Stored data
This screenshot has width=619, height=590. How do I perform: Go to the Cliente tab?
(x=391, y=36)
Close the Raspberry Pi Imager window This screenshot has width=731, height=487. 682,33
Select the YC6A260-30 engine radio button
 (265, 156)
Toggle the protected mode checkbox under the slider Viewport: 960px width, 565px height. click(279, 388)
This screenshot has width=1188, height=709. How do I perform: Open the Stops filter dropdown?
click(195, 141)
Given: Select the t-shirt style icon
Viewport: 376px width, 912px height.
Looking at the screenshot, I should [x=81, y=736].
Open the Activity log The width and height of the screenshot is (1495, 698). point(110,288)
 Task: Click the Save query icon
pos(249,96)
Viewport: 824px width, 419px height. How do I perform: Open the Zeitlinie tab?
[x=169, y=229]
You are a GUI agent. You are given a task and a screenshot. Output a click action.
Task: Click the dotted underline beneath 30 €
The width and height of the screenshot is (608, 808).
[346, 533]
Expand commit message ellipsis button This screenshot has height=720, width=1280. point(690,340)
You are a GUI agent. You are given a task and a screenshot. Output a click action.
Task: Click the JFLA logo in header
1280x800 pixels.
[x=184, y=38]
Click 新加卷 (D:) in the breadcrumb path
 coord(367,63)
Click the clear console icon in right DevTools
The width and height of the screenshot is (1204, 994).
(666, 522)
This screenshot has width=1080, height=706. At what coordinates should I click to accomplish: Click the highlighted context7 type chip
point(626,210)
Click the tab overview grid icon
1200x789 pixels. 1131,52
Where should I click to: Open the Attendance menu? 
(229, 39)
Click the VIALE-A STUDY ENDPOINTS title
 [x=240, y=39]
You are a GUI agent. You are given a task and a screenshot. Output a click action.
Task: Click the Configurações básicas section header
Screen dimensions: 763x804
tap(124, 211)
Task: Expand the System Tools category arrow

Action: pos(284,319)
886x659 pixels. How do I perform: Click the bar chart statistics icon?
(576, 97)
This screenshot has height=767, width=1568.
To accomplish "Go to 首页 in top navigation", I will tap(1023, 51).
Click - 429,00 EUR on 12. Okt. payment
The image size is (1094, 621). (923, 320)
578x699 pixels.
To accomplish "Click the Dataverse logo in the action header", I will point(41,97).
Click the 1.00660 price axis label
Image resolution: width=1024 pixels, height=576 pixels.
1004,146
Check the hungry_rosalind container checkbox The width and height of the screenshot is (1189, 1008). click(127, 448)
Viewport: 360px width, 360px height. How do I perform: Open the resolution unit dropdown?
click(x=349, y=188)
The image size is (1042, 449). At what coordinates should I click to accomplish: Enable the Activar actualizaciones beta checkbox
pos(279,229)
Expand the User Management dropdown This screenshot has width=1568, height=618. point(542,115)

Exercise objective »
All lines from the one with "This screenshot has width=1080, height=706." to the end of the records must be set down exactly. Skip every line before it.

Answer below »
This screenshot has width=1080, height=706. At what coordinates should I click to accomplish: Click the highlighted context7 type chip
point(626,210)
Click the tab overview grid icon
1200x789 pixels. 1131,52
Where should I click to: Open the Attendance menu? 
(229, 39)
Click the VIALE-A STUDY ENDPOINTS title
 [x=240, y=39]
You are a GUI agent. You are given a task and a screenshot. Output a click action.
Task: Click the Configurações básicas section header
Screen dimensions: 763x804
tap(124, 211)
Task: Expand the System Tools category arrow

Action: pos(284,319)
886x659 pixels. How do I perform: Click the bar chart statistics icon?
(576, 97)
This screenshot has height=767, width=1568.
To accomplish "Go to 首页 in top navigation", I will tap(1023, 51).
Click - 429,00 EUR on 12. Okt. payment
The image size is (1094, 621). (923, 320)
578x699 pixels.
To accomplish "Click the Dataverse logo in the action header", I will point(41,97).
Click the 1.00660 price axis label
Image resolution: width=1024 pixels, height=576 pixels.
1004,146
Check the hungry_rosalind container checkbox The width and height of the screenshot is (1189, 1008). click(127, 448)
Viewport: 360px width, 360px height. How do I perform: Open the resolution unit dropdown?
click(x=349, y=188)
The image size is (1042, 449). At what coordinates should I click to accomplish: Enable the Activar actualizaciones beta checkbox
pos(279,229)
Expand the User Management dropdown This screenshot has width=1568, height=618. point(542,115)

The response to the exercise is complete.